The clutch cooling system 14 can be used in various types of transmission systems, such as a semi-automatic transmission and an automatic transmission. Further, the clutch cooling system 14 can be employed in the transmission system 12 of any type of machine used in construction applications, transportation applications, power generation applications, aerospace applications, locomotive applications, marine applications, and other engine power applications. Therefore, the clutch cooling system 14 has a wide range of application across industries. Therefore, the present disclosure offers the transmission system 12 with the clutch cooling system 14 that is economical and cost effective.
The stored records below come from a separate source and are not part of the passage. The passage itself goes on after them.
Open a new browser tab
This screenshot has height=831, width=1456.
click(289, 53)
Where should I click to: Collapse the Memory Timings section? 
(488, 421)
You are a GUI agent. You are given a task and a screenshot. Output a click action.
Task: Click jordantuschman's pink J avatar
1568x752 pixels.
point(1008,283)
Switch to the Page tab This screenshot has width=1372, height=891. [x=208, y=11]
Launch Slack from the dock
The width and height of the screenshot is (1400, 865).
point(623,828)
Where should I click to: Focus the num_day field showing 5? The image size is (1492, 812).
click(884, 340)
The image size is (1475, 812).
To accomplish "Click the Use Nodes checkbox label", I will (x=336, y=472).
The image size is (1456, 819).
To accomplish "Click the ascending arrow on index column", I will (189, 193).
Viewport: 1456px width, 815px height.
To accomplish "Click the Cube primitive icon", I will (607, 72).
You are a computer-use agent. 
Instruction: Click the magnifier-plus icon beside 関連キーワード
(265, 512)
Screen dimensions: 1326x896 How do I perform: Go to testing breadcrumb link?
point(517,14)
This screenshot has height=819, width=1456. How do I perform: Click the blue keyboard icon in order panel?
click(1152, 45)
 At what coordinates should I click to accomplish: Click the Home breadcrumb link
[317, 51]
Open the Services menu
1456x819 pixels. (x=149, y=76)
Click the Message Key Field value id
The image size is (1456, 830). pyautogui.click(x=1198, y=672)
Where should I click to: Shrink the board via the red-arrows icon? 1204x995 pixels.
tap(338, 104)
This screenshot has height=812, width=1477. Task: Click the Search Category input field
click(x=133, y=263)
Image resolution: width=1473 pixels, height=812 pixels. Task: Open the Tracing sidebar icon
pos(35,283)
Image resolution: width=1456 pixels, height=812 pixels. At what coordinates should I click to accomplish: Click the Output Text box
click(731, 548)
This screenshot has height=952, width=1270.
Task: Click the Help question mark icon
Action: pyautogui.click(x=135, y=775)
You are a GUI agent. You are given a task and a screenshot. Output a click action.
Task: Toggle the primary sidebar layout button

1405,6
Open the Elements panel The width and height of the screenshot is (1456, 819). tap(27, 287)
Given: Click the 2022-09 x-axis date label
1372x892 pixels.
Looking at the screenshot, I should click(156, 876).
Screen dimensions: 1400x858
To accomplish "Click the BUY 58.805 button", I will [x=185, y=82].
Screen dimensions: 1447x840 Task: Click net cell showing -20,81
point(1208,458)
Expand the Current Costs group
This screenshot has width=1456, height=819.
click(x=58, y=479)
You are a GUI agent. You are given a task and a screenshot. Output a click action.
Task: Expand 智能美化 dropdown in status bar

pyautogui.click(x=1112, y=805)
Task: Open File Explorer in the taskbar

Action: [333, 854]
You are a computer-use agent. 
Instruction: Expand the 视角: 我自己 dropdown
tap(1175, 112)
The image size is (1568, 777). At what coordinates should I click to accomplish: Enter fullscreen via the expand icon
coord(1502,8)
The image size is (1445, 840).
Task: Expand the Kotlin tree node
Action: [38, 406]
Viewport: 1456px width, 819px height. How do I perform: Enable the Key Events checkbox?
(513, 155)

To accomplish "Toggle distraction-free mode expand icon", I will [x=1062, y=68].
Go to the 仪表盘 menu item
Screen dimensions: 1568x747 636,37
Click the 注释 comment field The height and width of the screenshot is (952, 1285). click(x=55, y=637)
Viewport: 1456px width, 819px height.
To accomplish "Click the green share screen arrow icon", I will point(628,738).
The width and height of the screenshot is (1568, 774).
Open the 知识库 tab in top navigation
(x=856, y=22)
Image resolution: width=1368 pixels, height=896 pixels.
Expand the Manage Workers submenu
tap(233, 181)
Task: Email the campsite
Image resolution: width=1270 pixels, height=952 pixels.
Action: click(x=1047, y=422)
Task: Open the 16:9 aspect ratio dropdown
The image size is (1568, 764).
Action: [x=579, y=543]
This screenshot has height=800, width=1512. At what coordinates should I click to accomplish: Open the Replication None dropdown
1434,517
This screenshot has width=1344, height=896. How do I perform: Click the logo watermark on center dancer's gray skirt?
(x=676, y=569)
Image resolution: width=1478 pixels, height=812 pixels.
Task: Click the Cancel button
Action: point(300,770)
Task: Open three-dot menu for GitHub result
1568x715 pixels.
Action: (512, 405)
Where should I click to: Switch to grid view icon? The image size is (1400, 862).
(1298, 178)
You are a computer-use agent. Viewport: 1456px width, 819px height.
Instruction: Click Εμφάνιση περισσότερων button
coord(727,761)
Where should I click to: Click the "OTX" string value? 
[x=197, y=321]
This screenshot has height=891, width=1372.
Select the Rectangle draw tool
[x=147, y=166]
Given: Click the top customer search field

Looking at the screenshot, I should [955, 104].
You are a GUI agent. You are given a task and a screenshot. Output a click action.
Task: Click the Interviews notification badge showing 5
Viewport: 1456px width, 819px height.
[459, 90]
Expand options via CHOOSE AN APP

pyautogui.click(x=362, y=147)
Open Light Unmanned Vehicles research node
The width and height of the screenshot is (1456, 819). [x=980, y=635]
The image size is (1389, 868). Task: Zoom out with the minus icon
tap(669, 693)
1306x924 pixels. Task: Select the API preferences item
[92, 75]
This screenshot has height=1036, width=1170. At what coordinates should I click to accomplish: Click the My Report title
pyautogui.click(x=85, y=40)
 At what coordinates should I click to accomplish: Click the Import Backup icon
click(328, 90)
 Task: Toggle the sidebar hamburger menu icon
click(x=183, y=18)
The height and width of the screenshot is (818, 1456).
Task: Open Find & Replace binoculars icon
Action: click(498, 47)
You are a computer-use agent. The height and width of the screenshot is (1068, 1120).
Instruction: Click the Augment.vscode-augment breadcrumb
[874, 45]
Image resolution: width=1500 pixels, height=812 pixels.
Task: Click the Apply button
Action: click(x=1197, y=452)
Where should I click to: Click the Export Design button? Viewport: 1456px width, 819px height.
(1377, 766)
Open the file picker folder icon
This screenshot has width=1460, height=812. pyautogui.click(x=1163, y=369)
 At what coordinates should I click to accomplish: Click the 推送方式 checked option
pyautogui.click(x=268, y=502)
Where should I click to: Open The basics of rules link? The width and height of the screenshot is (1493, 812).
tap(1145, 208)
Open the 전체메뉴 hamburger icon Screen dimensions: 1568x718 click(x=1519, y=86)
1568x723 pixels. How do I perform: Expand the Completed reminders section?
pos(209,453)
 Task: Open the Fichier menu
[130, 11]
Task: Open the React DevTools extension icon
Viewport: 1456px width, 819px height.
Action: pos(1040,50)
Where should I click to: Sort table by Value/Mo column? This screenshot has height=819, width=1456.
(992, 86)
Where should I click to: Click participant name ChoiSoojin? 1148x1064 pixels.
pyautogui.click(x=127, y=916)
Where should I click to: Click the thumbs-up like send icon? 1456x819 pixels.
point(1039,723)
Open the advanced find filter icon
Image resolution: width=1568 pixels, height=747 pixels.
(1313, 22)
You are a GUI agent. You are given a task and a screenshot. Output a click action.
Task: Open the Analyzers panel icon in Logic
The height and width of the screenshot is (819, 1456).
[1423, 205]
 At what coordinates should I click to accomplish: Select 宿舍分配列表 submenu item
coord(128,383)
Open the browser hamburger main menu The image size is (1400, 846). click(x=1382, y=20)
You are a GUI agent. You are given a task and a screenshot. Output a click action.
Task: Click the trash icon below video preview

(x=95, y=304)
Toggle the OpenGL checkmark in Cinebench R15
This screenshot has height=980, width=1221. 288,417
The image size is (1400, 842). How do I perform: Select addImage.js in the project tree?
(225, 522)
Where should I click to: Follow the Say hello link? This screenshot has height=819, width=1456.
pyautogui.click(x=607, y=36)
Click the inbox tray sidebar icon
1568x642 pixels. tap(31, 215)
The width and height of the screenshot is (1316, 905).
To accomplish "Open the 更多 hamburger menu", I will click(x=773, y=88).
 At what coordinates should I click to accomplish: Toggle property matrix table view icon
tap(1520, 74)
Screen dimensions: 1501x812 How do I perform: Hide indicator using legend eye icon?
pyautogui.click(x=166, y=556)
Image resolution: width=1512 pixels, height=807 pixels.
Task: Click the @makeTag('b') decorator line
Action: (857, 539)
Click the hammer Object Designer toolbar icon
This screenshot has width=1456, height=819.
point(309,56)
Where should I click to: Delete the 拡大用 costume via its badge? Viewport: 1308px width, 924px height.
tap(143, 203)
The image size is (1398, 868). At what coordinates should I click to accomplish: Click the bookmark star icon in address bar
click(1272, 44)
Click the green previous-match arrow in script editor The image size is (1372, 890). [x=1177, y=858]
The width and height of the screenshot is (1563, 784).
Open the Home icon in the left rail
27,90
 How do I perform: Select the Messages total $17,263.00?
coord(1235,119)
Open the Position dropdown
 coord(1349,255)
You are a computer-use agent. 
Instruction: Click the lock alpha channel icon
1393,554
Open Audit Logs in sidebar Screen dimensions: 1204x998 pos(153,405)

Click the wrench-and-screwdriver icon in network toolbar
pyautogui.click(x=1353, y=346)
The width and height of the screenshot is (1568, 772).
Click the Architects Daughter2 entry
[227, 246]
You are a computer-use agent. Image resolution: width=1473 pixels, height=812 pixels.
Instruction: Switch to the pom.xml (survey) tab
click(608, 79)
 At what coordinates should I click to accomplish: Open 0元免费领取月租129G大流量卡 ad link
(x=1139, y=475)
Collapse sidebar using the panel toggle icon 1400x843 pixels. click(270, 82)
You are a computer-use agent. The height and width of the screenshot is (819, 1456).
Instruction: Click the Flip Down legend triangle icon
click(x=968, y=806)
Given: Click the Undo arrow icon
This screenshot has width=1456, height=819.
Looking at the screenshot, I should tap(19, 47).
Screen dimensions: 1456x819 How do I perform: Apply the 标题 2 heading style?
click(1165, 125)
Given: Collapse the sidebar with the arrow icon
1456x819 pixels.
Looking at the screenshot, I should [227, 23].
While aspects of the present disclosure have been particularly shown and described with reference to the embodiments above, it will be understood by those skilled in the art that various additional embodiments may be contemplated by the modification of the disclosed machines, systems, and methods without departing from the spirit and scope of what is disclosed. Such embodiments should be understood to fall within the scope of the present disclosure as determined based upon the claims and any equivalents thereof.

Claims

1. A transmission system of a machine, the transmission system comprising:

a housing member having an outer surface and an inner surface;

a clutch assembly disposed within the housing member, the clutch assembly including: at least one separator plate coupled with the inner surface of the housing member; and at least one friction disc adapted to be engaged and disengaged with the at least one separator plate, wherein the at least one friction disc is coupled with an engaging member of a gear set of the transmission system;

and

a clutch cooling system associated with the housing member to selectively supply a fluid to the clutch assembly, the clutch cooling system including: a reservoir for storing the fluid; a pump in fluid communication with the reservoir; and a fluid supply unit in fluid communication with the pump, he fluid supply unit being configured to supply the fluid from the reservoir to the clutch assembly,

wherein the clutch cooling system supplies the fluid at a plurality of locations around a circumference of the clutch assembly.